Stadium in Grudziądz, Poland

The Grudziądz Speedway Stadium (Polish: Stadion Żużlowy w Grudziądzu) is a 8,000-capacity motorcycle speedway stadium in the south of Grudziądz in Poland.

The venue is used by the speedway team GKM Grudziądz, who compete in the Team Speedway Polish Championship.

==History==
The stadium opened before World War II. After the war the stadium was used by the Nadwiślan football club. The speedway track was constructed later and opened on 26 September 1967. Many years later the football team Stomil Grudziądz used the pitch but they were dissolved in 1998 and the pitch was removed to be replaced by a mini speedway track.

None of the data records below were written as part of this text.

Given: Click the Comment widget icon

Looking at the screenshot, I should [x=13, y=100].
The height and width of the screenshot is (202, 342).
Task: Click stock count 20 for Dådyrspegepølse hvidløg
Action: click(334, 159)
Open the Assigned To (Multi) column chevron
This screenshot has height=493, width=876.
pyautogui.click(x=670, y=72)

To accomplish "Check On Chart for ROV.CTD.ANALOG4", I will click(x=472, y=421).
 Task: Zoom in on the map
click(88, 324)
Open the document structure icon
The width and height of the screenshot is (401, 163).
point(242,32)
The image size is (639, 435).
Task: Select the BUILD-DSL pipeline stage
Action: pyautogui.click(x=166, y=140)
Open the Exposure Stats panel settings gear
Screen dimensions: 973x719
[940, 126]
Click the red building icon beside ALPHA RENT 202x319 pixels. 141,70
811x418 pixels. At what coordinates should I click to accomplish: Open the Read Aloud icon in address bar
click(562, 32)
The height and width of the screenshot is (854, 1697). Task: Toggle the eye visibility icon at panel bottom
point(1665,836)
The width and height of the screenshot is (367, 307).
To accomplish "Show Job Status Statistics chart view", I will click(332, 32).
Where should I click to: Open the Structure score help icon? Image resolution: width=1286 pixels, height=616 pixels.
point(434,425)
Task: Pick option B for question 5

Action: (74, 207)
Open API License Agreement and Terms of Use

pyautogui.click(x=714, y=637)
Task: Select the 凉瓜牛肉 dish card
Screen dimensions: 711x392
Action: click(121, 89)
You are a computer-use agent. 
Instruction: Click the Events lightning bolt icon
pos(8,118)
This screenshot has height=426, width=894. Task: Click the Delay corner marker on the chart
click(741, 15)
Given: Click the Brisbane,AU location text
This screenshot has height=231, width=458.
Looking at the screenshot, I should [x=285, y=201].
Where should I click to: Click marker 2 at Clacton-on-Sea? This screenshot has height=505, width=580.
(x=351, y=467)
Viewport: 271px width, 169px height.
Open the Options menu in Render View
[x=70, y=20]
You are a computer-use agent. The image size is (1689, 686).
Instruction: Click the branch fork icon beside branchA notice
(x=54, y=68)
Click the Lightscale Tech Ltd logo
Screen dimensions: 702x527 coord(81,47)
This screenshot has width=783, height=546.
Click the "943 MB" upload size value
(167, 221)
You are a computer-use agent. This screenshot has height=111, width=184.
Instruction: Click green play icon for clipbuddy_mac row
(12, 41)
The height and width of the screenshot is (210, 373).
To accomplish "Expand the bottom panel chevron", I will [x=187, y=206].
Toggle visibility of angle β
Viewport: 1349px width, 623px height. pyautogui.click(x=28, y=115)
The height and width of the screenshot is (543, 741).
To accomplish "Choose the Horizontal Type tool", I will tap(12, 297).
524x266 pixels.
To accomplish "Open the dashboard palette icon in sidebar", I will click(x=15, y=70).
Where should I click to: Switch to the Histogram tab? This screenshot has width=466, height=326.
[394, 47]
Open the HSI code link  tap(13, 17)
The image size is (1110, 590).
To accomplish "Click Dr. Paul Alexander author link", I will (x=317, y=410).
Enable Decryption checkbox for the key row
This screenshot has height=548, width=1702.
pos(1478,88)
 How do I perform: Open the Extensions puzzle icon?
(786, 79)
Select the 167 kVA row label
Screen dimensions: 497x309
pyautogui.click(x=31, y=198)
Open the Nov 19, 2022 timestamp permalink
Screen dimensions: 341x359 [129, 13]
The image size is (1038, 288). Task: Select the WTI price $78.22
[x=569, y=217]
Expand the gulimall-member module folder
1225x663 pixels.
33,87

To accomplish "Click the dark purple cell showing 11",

In 2009, new seating was installed and from 2012 to 2018 renovation of the arena was carried out on an annual basis. The renovation included new track floodlights (2012), and the rebuilding of the northern section of the eastern stand (2015), east stand rebuild (2017) and the west stand rebuild (2018).

In 2019, the speedway track was reduced in size from 379 metres to 355 metres. The track record for the old 379 metres track was set by Maksim Bogdanovs on 2 August 2009 in a time of 64.41 seconds. On 23 June 2020, Artem Laguta set a new 355 metres track record of 64.97 seconds.